LONDON — Italy's main stock market was the standout performer Wednesday as the country's government won a confidence vote. Elsewhere, the mood was far more downbeat as investors fretted over the partial shutdown of the U.S. government.
The political upheavals in Washington D.C. and Rome have been the main points of focus in financial markets this week. While the gridlock in the U.S. capital shows few signs of resolution, developments in Italy point to a crisis averted.
In a surprise move, Silvio Berlusconi announced that his party will vote to support the government of Premier Enrico Letta, a major turnabout that signals he was defeated in his efforts to bring down the government. With Letta's government surviving, investors breathed a sigh of relief that fresh elections have been averted and that the government can go along with its economic reform program.
Milan's FTSE MIB rose 0.7 percent to 18,094. Earlier, it had traded as high as 18,340, its highest level since July 2011, before mounting concerns over the U.S. budget gridlock dented sentiment.
Those concerns over the U.S. government's partial shutdown have dominated trading elsewhere.
The shutdown, which has seen some 800,000 federal employees put on furlough, went into effect after a politically divided Congress failed to approve short-term funding to keep the government functioning past Monday, the end of its fiscal year.
Though most analysts said they expect the budget stalemate to be resolved before the shutdown inflicts damage on the economy, the latest stalemate has raised concerns over whether Congress will be able to increase the country's debt ceiling later this month. If it doesn't, the U.S. would face a potential default, a development that could inflict massive damage on the global economy.
"The probability that the government goes right up to the wire on the debt ceiling, thus causing some destabilization in equity markets, is higher than we previously thought," said Dan Greenhaus, chief global strategist at BTIG. "We had said we were starting to get nervous. If this continues, nervousness will have to give way to fright."
In Europe, the FTSE 100 index of leading shares was down 0.7 percent at 6.416 while Germany's DAX fell 0.5 percent to 8.642. The CAC-40 in France was 0.7 percent lower at 4,168.
The European Central Bank is sharing some of the limelight — its president, Mario Draghi, is holding his annual press conference following the widely-expected decision by the governing council to keep policy on hold.
Wall Street was headed for a lower opening, with Dow futures down 0.5 percent and the broader S&P 500 futures 0.7 percent lower. A private payrolls survey from ADP showing 166,000 jobs were created in September had little impact. Though below market expectations for a 180,000 increase, investors remained focused on Washington.

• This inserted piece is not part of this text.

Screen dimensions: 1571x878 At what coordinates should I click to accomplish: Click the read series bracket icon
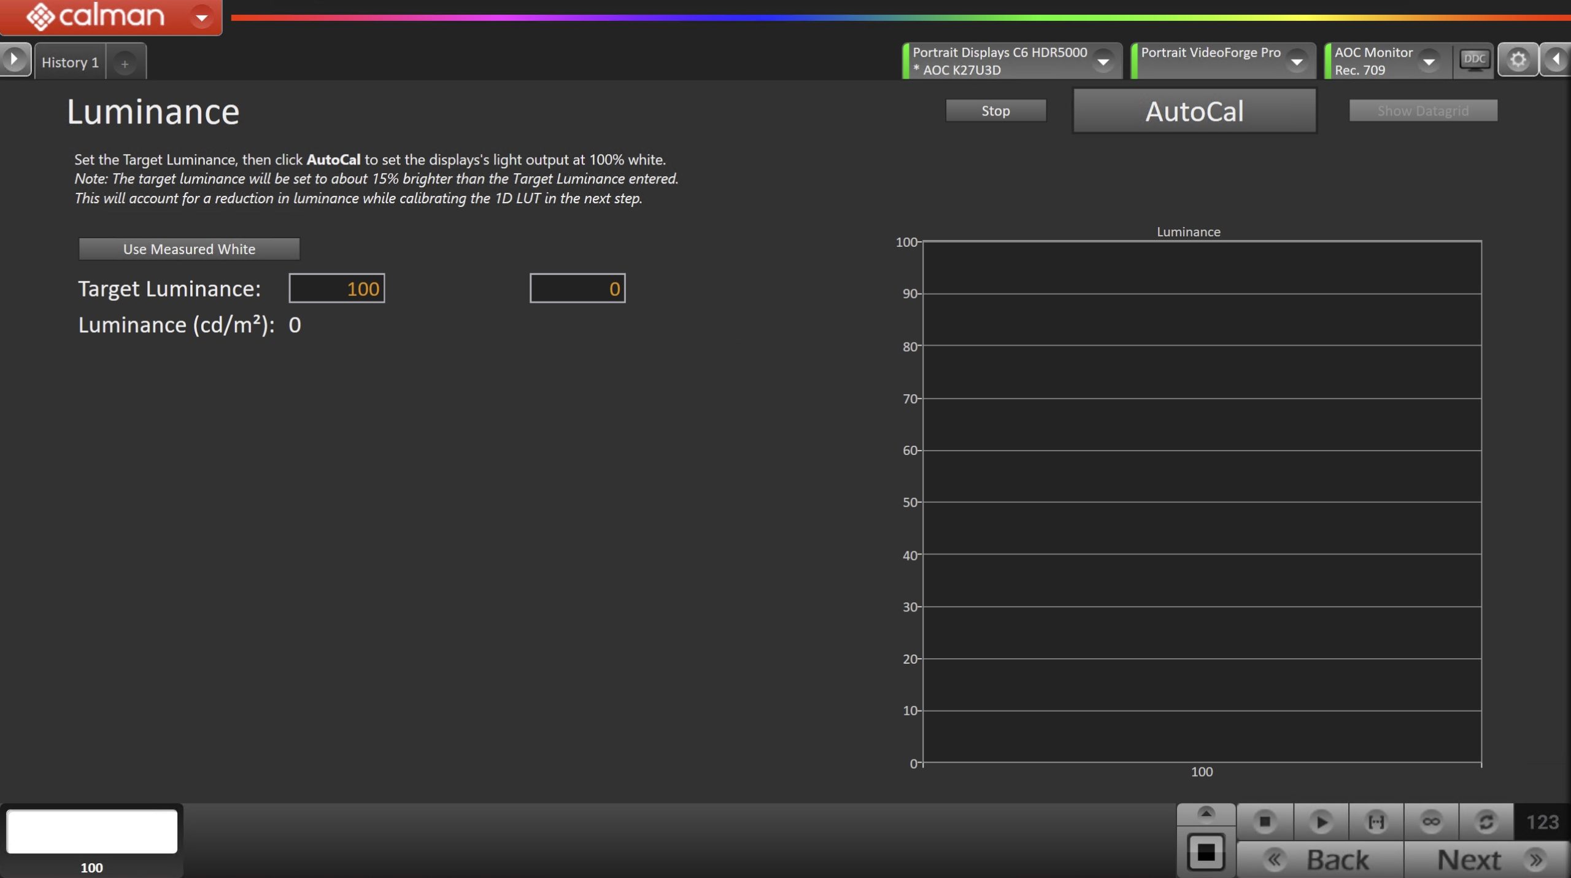coord(1376,822)

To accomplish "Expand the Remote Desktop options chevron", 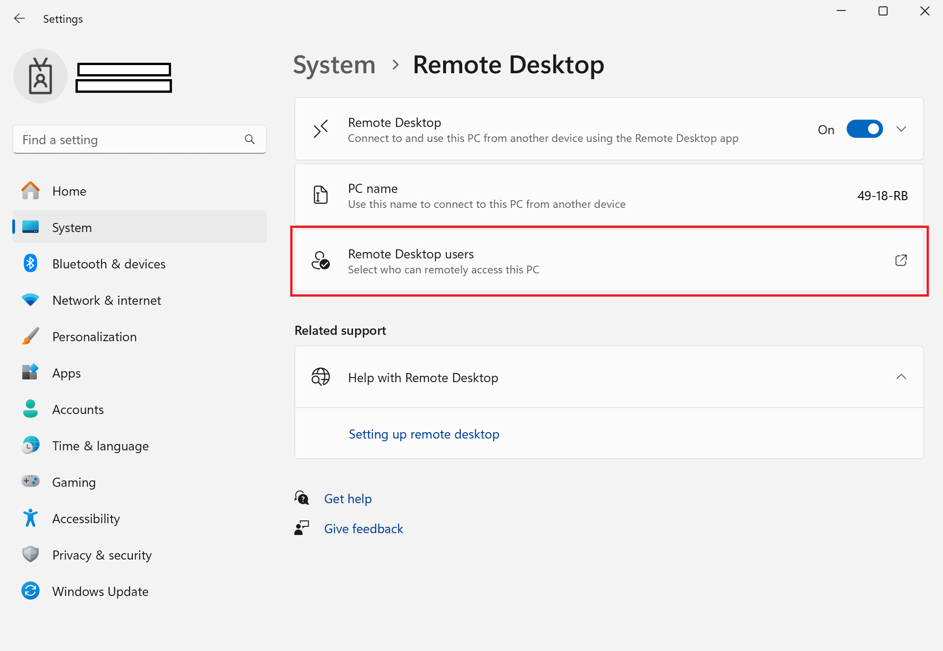I will 901,129.
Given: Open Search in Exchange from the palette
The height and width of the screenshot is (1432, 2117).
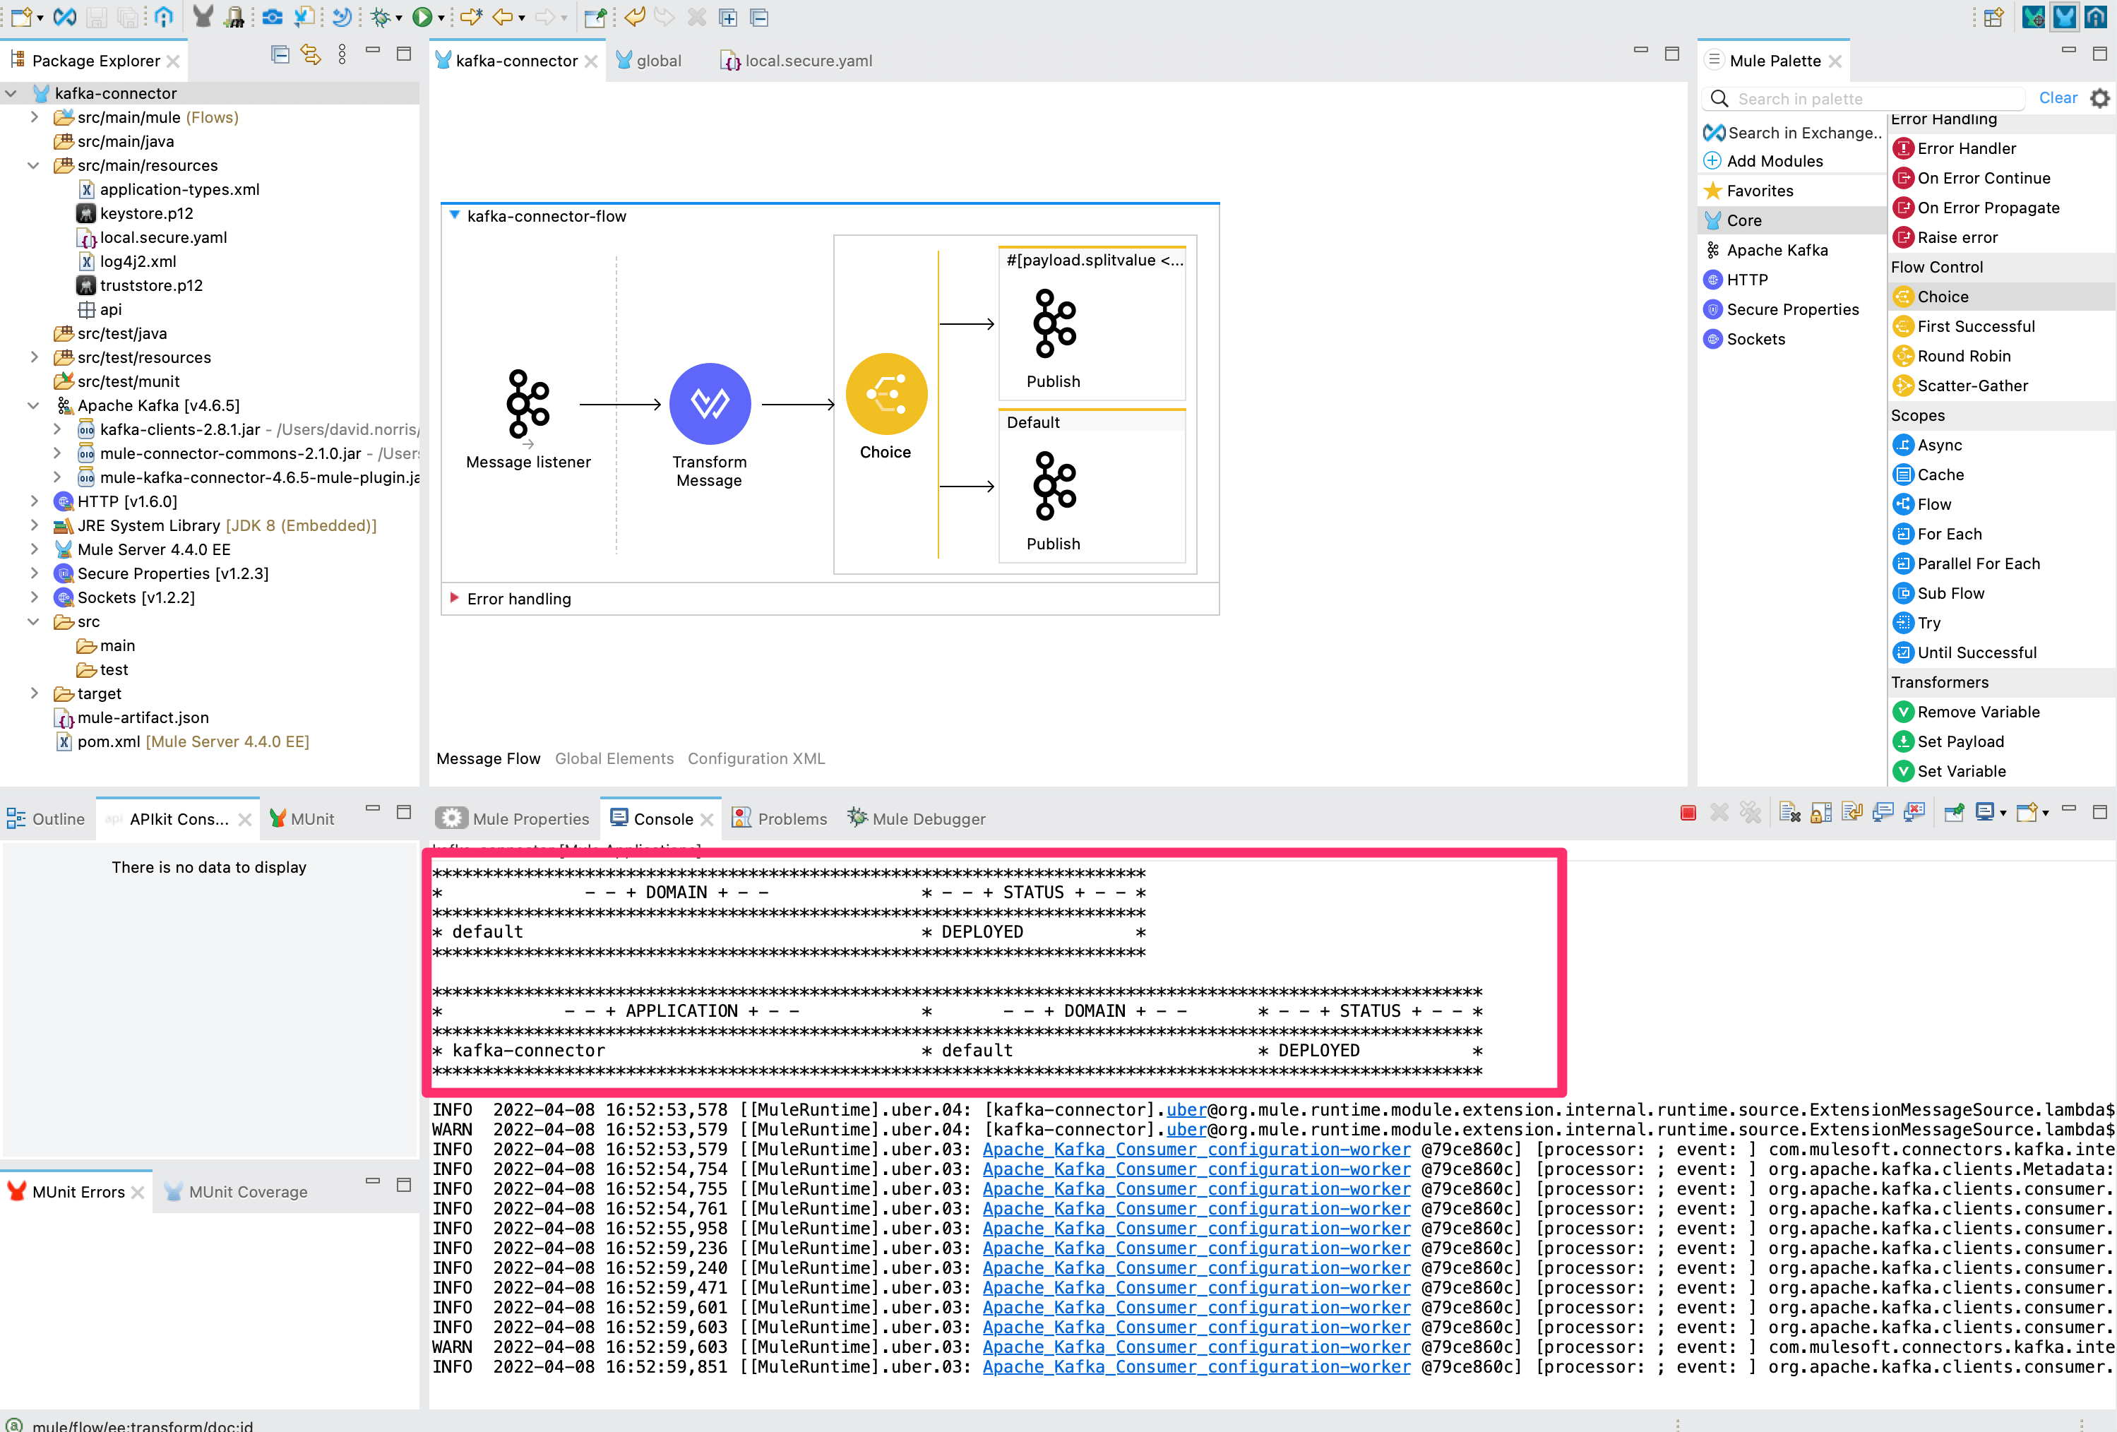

The dollar remained under pressure too, with the euro up 0.4 percent $1.3562 while the dollar fell 0.7 percent to 97.31 yen.
Earlier in Asia, markets were solid following the previous day's relatively strong showing in U.S. markets. Hong Kong's Hang Seng rose 0.6 percent to 22,984.48, reopening after a one-day public holiday while South Korea's Kospi rose marginally to 1,999.47. Markets in mainland China were closed for a public holiday.
However, Japan's Nikkei 225 index plummeted 2.2 percent to close at 14,170.49 after the government Tuesday announced it would go ahead with a sales tax increase in April. The tax, intended to offset the country's soaring public debt, will rise from 5 percent to 8 percent.